Jandals also worked on the PDL Mustang for a while and after rebuilding its engine, he was delighted to witness Graham Baker at Baypark winning all three races in the Mustang, beating Moffat.
It was a miracle the Mustang was racing at one meeting; the day before, Jandals had finished rebuilding the engine and had put it in the back of a Vanguard van. On the way to the track the doors of the van flew open and the engine fell out onto the road. Jandals claims that the engine passed them as it rolled along the tarmac, shedding components as it went by. They worked all night to rebuild the engine and managed to have the Mustang racing the next day.
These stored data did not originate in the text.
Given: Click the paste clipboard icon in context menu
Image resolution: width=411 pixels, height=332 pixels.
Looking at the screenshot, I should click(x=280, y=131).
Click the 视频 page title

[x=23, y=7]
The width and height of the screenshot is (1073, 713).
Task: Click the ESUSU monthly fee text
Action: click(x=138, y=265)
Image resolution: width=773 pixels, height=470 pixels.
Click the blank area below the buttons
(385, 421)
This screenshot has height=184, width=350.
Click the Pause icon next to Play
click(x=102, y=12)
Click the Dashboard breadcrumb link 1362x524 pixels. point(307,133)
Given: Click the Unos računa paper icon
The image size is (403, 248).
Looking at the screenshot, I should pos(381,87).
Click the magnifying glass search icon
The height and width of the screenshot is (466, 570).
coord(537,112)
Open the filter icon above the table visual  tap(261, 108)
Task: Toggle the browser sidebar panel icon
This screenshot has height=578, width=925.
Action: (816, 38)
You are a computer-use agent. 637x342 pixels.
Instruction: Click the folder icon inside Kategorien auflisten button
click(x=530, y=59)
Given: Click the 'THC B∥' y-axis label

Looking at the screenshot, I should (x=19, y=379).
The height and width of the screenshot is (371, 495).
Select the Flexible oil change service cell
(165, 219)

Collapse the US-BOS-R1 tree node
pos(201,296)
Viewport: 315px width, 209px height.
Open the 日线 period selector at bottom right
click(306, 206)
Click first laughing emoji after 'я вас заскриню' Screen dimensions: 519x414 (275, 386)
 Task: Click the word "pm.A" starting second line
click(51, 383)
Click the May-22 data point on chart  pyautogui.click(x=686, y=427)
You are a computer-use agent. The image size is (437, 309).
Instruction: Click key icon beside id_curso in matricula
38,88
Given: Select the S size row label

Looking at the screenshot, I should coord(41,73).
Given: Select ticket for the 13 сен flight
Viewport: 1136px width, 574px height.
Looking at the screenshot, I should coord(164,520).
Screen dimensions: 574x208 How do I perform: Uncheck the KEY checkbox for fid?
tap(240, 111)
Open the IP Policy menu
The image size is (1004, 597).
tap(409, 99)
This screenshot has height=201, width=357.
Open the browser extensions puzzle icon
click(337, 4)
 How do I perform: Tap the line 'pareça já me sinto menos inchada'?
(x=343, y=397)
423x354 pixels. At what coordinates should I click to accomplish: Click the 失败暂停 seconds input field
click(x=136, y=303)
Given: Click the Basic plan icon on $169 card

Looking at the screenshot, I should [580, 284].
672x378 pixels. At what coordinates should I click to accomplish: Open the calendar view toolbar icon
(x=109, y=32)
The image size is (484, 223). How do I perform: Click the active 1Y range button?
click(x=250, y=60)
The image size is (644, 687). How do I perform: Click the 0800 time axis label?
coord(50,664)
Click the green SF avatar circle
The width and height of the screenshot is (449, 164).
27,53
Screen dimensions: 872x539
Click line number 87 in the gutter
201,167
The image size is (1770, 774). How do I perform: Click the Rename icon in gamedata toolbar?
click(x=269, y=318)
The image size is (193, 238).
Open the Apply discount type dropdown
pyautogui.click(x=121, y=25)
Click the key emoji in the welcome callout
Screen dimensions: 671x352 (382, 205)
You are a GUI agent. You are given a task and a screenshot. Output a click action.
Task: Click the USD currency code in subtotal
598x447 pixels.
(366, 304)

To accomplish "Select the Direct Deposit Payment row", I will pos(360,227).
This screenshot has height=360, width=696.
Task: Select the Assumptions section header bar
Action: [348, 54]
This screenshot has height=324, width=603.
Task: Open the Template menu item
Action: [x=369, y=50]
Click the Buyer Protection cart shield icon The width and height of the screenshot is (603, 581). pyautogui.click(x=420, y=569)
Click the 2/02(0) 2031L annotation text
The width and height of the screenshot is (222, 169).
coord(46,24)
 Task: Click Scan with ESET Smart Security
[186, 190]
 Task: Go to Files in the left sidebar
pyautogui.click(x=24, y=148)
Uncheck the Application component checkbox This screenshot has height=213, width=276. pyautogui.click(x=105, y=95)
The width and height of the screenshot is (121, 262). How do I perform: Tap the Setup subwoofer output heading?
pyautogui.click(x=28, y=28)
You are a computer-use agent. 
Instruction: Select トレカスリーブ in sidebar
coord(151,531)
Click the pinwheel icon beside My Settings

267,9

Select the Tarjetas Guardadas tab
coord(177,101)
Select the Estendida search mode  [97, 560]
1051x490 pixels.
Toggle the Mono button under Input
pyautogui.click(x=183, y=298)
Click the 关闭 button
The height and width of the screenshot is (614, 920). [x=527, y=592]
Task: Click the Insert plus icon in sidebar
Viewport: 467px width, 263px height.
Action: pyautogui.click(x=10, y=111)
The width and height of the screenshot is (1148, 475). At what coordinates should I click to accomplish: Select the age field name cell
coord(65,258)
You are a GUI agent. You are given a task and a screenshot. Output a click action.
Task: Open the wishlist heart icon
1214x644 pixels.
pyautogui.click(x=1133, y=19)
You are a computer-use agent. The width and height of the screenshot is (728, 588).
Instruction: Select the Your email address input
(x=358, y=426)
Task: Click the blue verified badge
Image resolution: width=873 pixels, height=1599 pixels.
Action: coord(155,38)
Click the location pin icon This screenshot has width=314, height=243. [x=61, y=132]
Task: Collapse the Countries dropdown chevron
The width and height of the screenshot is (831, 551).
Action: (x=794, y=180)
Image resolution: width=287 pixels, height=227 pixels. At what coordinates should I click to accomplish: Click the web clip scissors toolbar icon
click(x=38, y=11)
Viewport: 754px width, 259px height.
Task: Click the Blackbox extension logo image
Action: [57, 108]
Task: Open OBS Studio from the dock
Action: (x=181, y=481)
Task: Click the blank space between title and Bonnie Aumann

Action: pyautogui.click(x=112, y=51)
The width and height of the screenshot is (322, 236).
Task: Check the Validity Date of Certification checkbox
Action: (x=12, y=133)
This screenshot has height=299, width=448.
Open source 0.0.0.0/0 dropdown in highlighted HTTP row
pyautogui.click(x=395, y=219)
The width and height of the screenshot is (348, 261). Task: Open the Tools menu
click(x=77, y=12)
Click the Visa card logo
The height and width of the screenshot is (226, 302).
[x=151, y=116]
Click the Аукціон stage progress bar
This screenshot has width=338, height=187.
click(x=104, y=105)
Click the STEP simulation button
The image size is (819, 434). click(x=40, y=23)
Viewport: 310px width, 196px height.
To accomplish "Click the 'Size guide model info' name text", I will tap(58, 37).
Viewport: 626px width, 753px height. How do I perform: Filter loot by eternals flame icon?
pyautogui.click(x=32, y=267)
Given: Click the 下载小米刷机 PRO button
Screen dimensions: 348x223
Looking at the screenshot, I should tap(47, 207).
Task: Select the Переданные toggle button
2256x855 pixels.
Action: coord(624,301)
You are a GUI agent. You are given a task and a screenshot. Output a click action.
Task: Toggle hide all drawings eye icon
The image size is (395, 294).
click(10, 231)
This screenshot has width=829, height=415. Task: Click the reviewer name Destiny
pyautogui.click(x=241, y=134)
A job offer from Neville Crichton lured Jandals back to Auckland. Crichton believes their association came about through Rod Coppins.
“Mark worked for me on and off on different projects. I think he originally came through Rod Coppins. Rod was racing that E49 Charger. Rod worked for me in those days at Monaco Motors. Rod brought Mark along and we went on from there, and when I started racing the 350 Monaro, Mark worked for me full-time on that project.
“Mark was a very good mechanic, very reliable, a good all-rounder and he had a lot of knowledge. He would work 24 hours a day to get a project finished. You just had to keep an eye on him to make sure everything complied [with the rules]. He did several B&H cars for me for a period as well. The first Wellington street race I did in the BMW, he worked on that. I hired Ray Stone to run the team and Mark worked for him on the BMW. Ray and Mark weren’t a good match. Stone was immaculate and everything was perfect whereas Jandals was more ‘she’ll be right’, but he still got the job done.”
The Crichtons sometimes found Jandals’ dress sense a challenge.
“My wife at that time tried to tidy him up. At one stage we had to go to a function that required a suit. She went out and bought him a suit and he turned up to the function with his suit on – but still wearing his jandals!”